**Document excerpt**:

Another matter is what happens to GAAS. Ultimately, that is a question for the new Oversight Board and the SEC. In the meantime, let me make one point clear. Auditors have been and continue to be required to follow GAAS when performing audits of companies registered in the United States. That fundamental requirement is not going to change without action by both the Board and the Commission.
I would like to make one last point regarding the Oversight Board before I move on. The SEC staff will be closely overseeing it. In fact, any rules proposed by the Board will be required to be approved by the Commission. This is much different than how standard setting has been done in the past. And, I assure you, we fully intend to carry out our oversight responsibilities.
Now I would like to make a few comments on standard setting. When the Enron story first broke, one of the first to be blamed was the standard setters, in particular, the FASB. Certainly, the current state of SPE and financial instrument accounting is an issue for everyone.
However, as more accounting scandals surfaced, auditors and management became the prime targets for blame. More and more people focused on the fact that these people were not following the rules. In some cases, we were not dealing with complex structures. Rather, the questions were relatively simple, for example, whether costs should be capitalized or expensed. I wonder what would have happened and how the current climate might be different if they would have followed GAAP.
During the past year, the standard setters have been quietly moving along and have had a pretty successful year. For example, the FASB provided new guidance on things like guarantees and restructurings and impairments. And the Board tells us that guidance on SPEs is just around the corner.

Word and element location records:
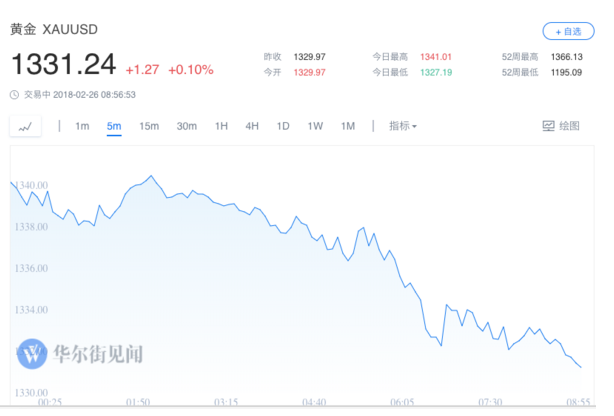The width and height of the screenshot is (614, 416).
Task: Click the 01:50 time axis marker
Action: [138, 402]
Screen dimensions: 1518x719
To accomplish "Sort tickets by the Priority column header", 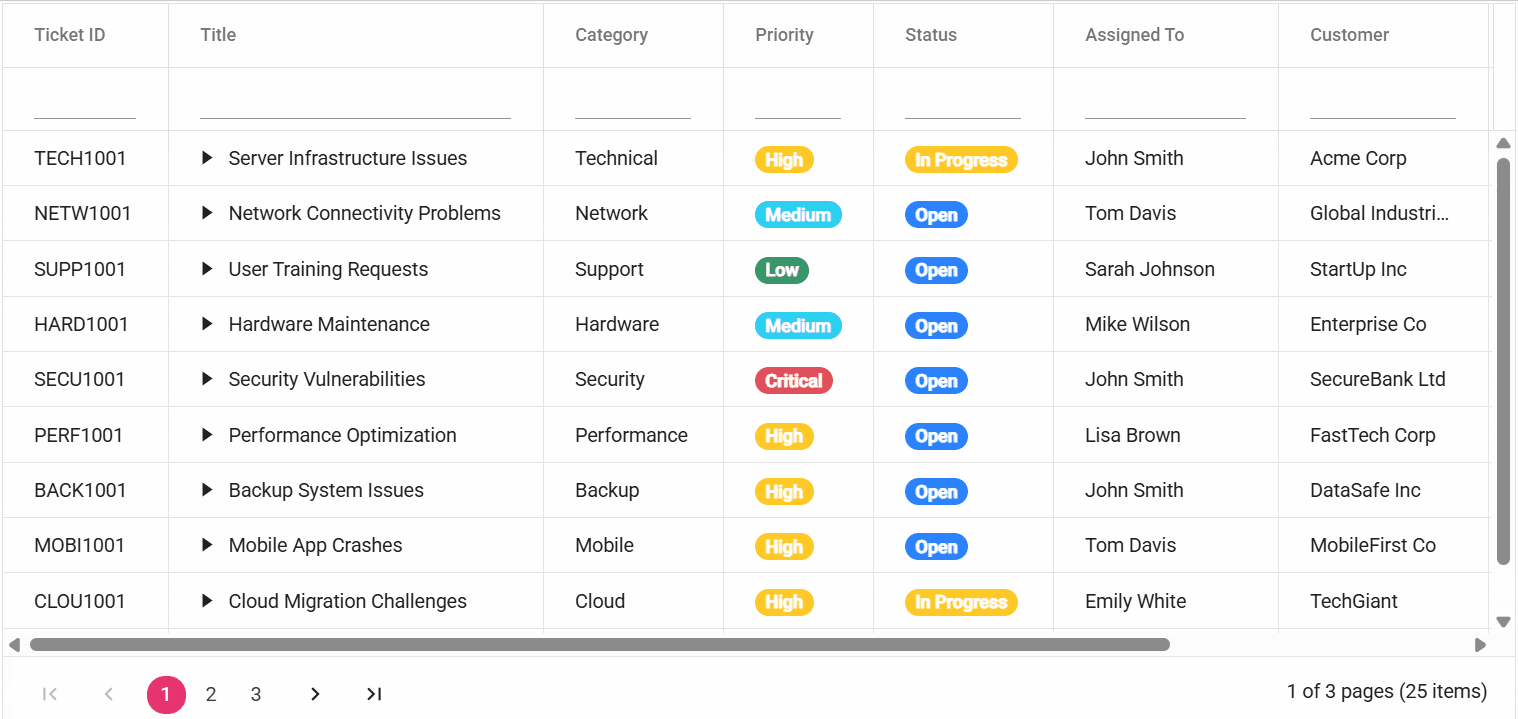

**What is needed**:
Answer these questions about the excerpt on auditing and accounting standards:
(a) Whose approval do rules proposed by the Oversight Board require?
(b) What is the example given of a relatively simple question?
(c) On what did the FASB provide new guidance?
The records have nothing to do with this.

**Written answer**:
(a) The Commission's approval.
(b) Whether costs should be capitalized or expensed.
(c) Guarantees, restructurings and impairments.